(Dataset items)
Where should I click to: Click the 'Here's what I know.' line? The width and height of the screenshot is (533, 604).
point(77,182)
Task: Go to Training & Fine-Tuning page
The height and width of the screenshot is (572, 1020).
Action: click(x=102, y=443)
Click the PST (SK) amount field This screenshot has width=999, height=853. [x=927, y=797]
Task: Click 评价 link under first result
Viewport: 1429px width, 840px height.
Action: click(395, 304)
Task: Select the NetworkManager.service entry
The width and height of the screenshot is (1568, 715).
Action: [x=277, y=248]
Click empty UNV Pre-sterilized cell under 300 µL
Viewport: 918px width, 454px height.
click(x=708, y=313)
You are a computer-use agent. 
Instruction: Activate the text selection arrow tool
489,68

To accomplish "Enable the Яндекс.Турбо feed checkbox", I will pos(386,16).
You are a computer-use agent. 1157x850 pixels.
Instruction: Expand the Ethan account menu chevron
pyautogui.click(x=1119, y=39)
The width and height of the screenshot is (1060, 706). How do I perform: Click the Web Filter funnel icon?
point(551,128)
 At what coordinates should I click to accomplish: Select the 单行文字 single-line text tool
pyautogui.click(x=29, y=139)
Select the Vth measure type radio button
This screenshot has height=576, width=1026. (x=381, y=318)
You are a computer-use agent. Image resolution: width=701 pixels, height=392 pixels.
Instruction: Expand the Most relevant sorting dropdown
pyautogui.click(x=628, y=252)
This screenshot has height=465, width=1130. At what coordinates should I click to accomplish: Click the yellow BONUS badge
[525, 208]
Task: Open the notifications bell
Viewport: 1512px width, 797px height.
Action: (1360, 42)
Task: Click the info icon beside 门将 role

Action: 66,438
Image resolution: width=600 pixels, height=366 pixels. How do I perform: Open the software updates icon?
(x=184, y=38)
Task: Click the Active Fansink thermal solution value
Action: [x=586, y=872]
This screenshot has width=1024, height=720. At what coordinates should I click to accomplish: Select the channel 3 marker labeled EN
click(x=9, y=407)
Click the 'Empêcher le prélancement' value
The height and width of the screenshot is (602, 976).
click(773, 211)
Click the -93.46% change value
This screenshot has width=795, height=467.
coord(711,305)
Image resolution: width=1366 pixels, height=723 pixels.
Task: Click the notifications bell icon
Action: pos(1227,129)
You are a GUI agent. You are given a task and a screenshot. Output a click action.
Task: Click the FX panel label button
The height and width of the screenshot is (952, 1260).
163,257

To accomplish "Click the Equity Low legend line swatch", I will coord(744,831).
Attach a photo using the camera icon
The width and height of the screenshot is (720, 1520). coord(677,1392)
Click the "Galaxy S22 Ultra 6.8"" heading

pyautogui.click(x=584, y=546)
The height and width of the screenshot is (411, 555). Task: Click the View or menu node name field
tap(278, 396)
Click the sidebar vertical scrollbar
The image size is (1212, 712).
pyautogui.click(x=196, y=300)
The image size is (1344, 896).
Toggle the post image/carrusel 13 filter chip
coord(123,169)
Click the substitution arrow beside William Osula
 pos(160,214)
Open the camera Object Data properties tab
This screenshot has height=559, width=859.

Exercise description:
All lines that contain the word "computer" must be copied from the records above.

Solution for this task:
You are a computer-use agent. 
You are a computer-use agent. 1157x850 pixels.
You are a computer-use agent. Image resolution: width=701 pixels, height=392 pixels.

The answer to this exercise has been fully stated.